Different investors will require different levels of rebalancing. 

Darius McDermott is the managing director of investment platform Chelsea Financial and says that after a year where equities outperformed bonds in value, it’s most likely that investors will need to buy more bonds to balance.

‘You could add to some defensive bonds like Artemis Targeted Return Bond, TwentyFour Absolute Return Credit, or a bond fund that has the flexibility to adapt to any environment like Aegon Strategic Bond or Jupiter Strategic Bond,’ he suggests. In the three-year period, Strategic bond funds have risen by 31% and 16% respectively. 

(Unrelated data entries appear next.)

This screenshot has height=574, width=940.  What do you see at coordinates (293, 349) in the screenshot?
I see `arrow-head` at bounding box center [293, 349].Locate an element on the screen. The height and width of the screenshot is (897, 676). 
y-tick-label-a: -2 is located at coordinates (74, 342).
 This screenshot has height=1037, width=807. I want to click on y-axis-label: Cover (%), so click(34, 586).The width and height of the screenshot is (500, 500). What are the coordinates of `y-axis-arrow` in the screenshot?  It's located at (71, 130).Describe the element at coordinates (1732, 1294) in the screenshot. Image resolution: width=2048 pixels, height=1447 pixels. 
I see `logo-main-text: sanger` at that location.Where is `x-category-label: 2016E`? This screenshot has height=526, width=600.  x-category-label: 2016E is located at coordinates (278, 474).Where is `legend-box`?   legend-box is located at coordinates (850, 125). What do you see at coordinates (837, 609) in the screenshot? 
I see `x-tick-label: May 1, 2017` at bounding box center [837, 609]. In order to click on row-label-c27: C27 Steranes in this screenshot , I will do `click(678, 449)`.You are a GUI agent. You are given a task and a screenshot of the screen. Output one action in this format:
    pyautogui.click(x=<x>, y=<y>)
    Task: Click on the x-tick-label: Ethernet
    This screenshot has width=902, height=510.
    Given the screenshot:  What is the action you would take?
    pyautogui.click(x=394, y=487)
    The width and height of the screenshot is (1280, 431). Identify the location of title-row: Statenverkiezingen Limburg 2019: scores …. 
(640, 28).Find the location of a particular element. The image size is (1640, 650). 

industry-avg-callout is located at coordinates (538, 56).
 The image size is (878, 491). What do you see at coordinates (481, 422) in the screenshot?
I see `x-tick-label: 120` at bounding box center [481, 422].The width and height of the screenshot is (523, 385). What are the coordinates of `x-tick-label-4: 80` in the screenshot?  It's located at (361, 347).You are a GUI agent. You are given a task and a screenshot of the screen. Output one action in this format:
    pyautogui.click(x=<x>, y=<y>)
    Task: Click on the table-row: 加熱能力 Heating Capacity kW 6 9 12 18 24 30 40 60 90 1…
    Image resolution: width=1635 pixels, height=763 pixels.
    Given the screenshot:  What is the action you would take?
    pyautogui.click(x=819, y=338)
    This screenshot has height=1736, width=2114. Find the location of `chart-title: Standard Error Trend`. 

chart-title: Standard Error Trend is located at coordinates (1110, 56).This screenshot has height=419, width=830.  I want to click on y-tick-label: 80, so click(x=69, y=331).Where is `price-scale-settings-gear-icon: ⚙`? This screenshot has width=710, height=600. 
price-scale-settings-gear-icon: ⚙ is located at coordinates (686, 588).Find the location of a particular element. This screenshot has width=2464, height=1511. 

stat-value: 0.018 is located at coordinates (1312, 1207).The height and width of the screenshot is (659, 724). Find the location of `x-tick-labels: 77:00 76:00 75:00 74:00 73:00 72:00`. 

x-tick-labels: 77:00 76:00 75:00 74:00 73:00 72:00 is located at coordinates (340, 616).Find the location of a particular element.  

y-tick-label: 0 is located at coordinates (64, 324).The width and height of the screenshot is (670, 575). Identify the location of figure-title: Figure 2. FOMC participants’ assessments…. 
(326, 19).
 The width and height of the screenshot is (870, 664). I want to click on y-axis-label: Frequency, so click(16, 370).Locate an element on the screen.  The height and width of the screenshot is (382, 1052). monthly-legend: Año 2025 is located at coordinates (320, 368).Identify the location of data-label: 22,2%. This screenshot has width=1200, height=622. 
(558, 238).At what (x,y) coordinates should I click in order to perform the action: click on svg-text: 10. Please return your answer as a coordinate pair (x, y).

He suggests that you could look at other asset types, like gold, infrastructure, and property. 

These funds can provide diversification for a portfolio. He says that the funds that we enjoy covering these asset classes are Ninety One Global Gold (First Sentier Global Listed Infrastructure) and TR Property Trust respectively.


You can rebalance your money by investing in funds and sectors that are not performing as well as others. 

You are in a sense rewarding subperformance. It is essential to ensure that investments have done badly because they have simply fallen out of favour and will likely recover, rather than because of poor management or another systemic flaw that means they will continue to weigh on your investments.

It is not a good idea to buy more or to keep an investment that is underperforming. 

Laura Suter from wealth platform AJ Bell is head of personal finances. 

“When buying a fund, you should know what market conditions it will outperform and where they may lag the market. This information can also be used to identify bad managers and help you eliminate them.


Not only are stock market swings a reason for rebalancing, but so is the risk of losing your capital. Our investment goals and risk appetites change over time and may require us to adjust our portfolios. McDermott states that you might want to begin taking less risk if your retirement plans include income. 

Suter says that it is not possible to put together a strategy and then forget all about it. Many investors will be able to invest decades in the past and have not modified their strategy. It is crucial to remember that you do not have the 30-year-old portfolio while you are 60 years old. 

Your investment strategy will be strengthened if you have the ability to regularly review your portfolio and adjust as needed.